Simulation analysis and test on suppression operation process of ridging and film covering machine with full-film double-furrow

Raised bed cropping coupled with full film mulching is a cultivation method for arid and semi-arid regions to improve water use efficiency, which is usually constructed mechanically using machine. The purpose of this paper is to analyze how different combinations of working parameters of the machine affect such seedbeds constructed with a double-furrow ridge. The interaction between the soil-compact component in the machine and the soil surface was simulated using a three-dimensional finite element model in the ABAQUS software. Based on the three-factor and three-level Box-Behnken design, a mathematical model was proposed to describe how the applied load, forward speed of the machine and soil moisture content combined to affect compression of the ridge, horizontal traction resistance and offset of the infiltrating hole in attempts to find the optimal operating parameters.
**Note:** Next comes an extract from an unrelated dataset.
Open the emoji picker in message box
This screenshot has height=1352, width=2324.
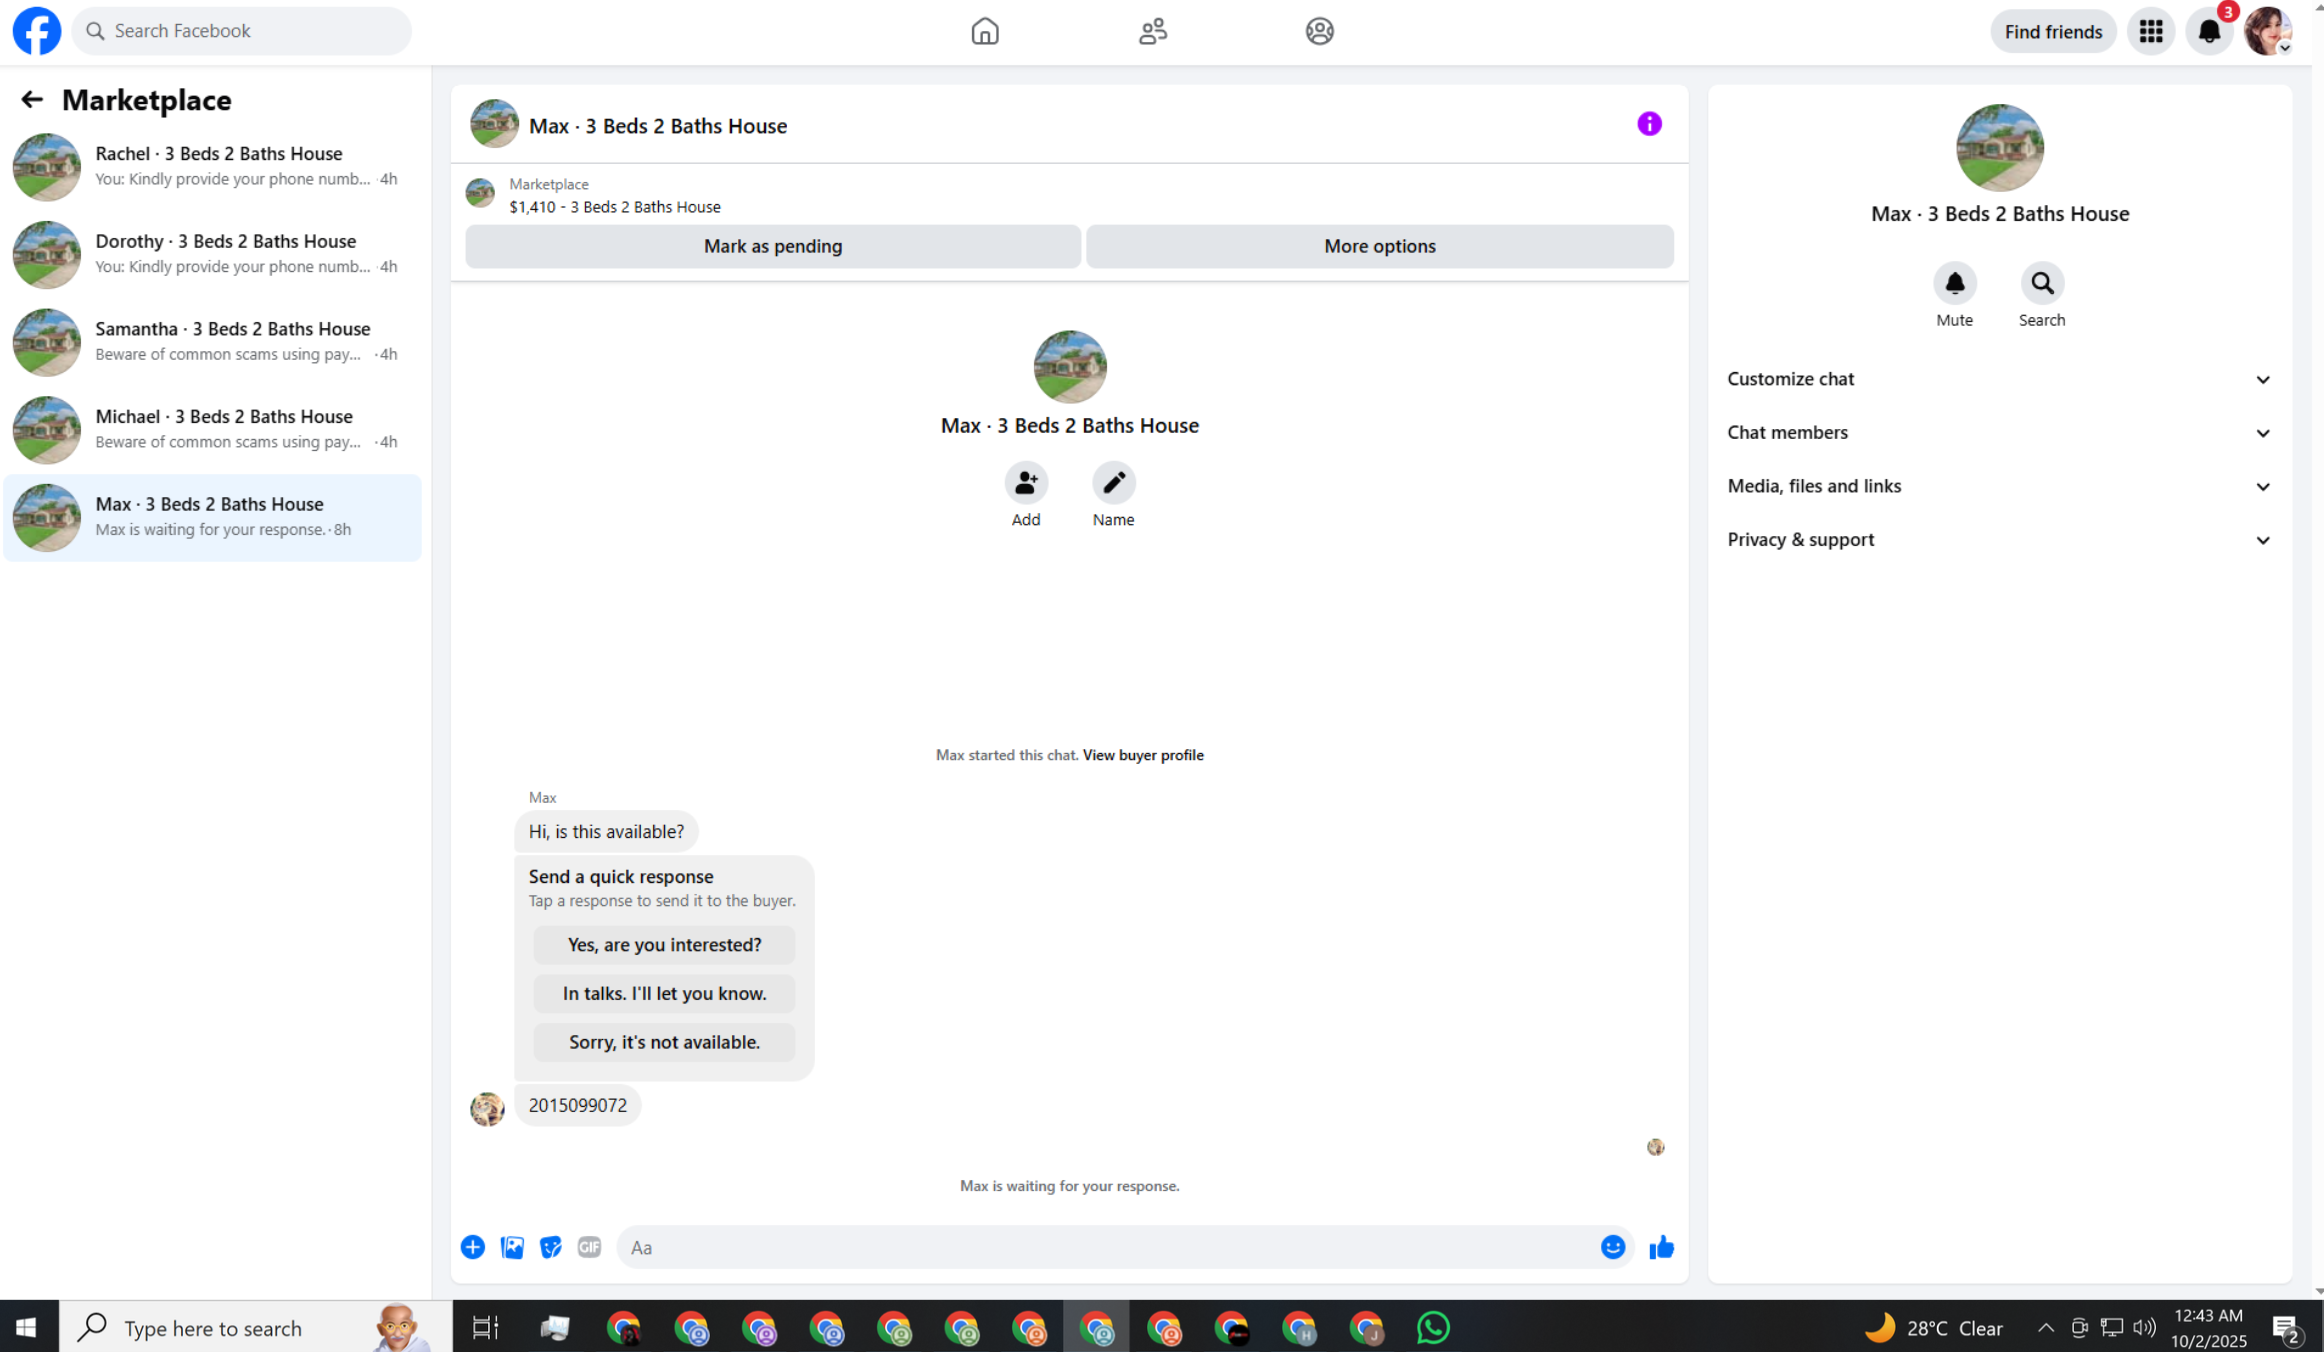[x=1612, y=1247]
An adaptive meshing method based on the ALE algorithm was used to alleviate a possible mesh distortion caused by soil compression in the finite element simulation. In the analysis, the vertical displacement of the suppression wheels in the machine was used as a reference to quantify the seedbed subsidence. The reference horizontal traction was calculated assuming that the machine moved forward, and the offset of the infiltrating hole was used as a reference for the extent to which the plastic film was torn. The optimal working parameters under different soil conditions were determined by comparing the three references, and they were then verified against field experiments. The results showed that the average horizontal traction to the soil-compact wheels was 44.15 N, the average subsidence of the wider ridge was 11.82 mm, and the average offset of the infiltrating hole was 8.25 mm. These met the requirements for raised seedbed with double- furrow and full film mulching, and proved that the three-dimensional finite element model was able to predict operation of the machine. It was also found that the size of the ridge did not change significantly and the film tearing was in acceptable range. The suppression wheels ran smoothly and only moderately compacted the soil. The methods and the results presented in this paper provide references for designing and developing machines for mechanically constructing raised seedbed with double-furrow and full film mulching.